Hivemind Capital leads with the Aptos Foundation, Lattice and Alliance; ex-Circle and Helicarrier founders offer virtual dollar accounts settling into the naira

스타트업·자금· active 누구의 돈인가·조용한 변화 ·5 시각 · ·rbtfl 업데이트 2026년 7월 2일

Summary

Lagos-based Daya closed a US$2.4m pre-seed on 24 June 2026 led by Hivemind Capital, with Lattice, Alliance, Globelink and the Aptos Foundation participating. Co-founded by Aleph Lasebikan and Paul Joe, alumni of stablecoin issuer Circle and early African exchange Helicarrier, Daya offers African businesses virtual US-dollar accounts, instant cross-border payments and stablecoin settlement into local currencies, starting with the Nigerian naira.

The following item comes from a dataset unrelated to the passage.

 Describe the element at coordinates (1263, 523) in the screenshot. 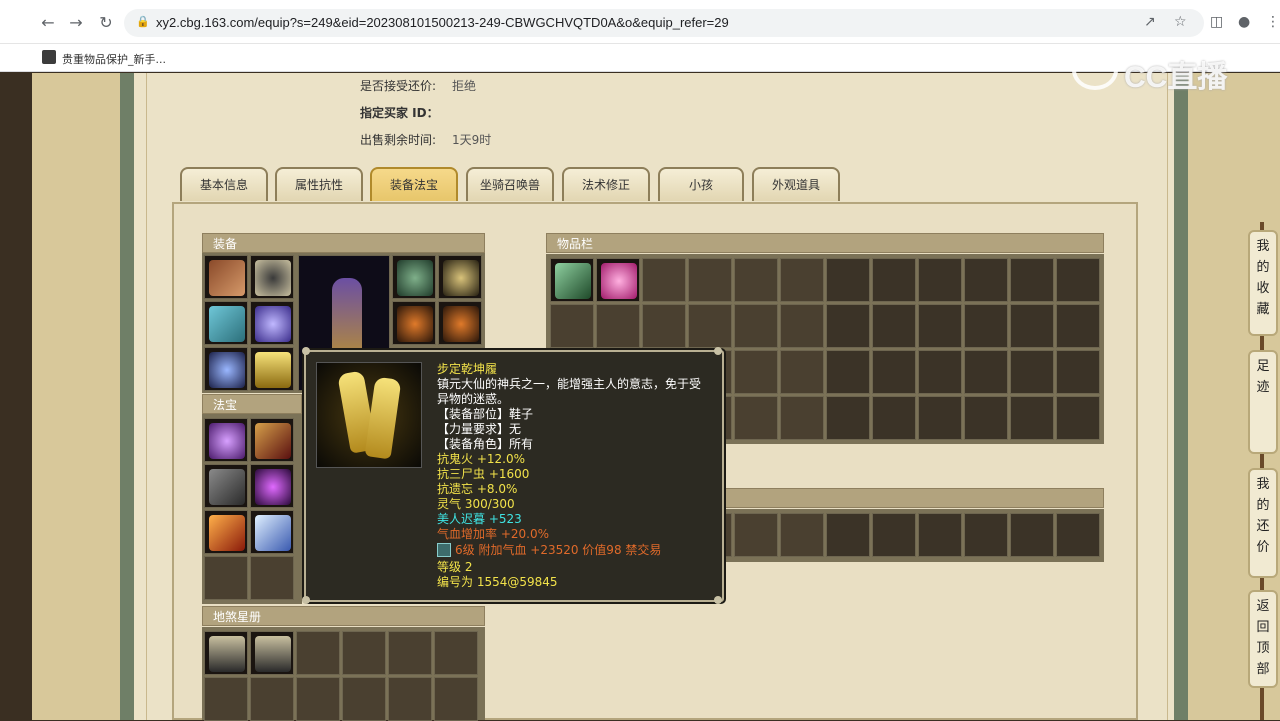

Earlier in June, Dubai-based exchange HashKey MENA named Daya its African payments partner for an Aptos-built UAE-to-Africa stablecoin corridor, positioning the startup in enterprise stablecoin rails rather than consumer crypto.

The split

Crypto-industry outlets frame Daya as part of the enterprise stablecoin-rails wave, dollar settlement abstracted behind a business bank account. Nigerian tech press centres the practical problem: dollar scarcity and slow, costly cross-border transfers that stablecoins can route around. The two readings agree on the mechanism but differ on the subject, a crypto story to one, a trade-finance fix to the other.

By the numbers

  • US$2.4m, pre-seed round.
  • Hivemind Capital, lead, with the Aptos Foundation.
  • Naira, the first local settlement currency.
  • Circle and Helicarrier, the founders' prior firms.
  • June 24, 2026, announced.

Why it matters

Stablecoins are becoming Africa's cross-border settlement layer where dollars are scarce and correspondent banking is slow, and a UAE-to-Africa corridor built on Aptos shows Gulf exchanges wiring into the continent. Daya is small, but it sits at the practical edge where crypto stops being speculation and becomes payments infrastructure.

What to watch

  • Whether the HashKey MENA UAE-to-Africa corridor goes live at scale.
  • Nigerian and regional regulatory treatment of stablecoin settlement.
  • Expansion beyond the naira into other African currencies.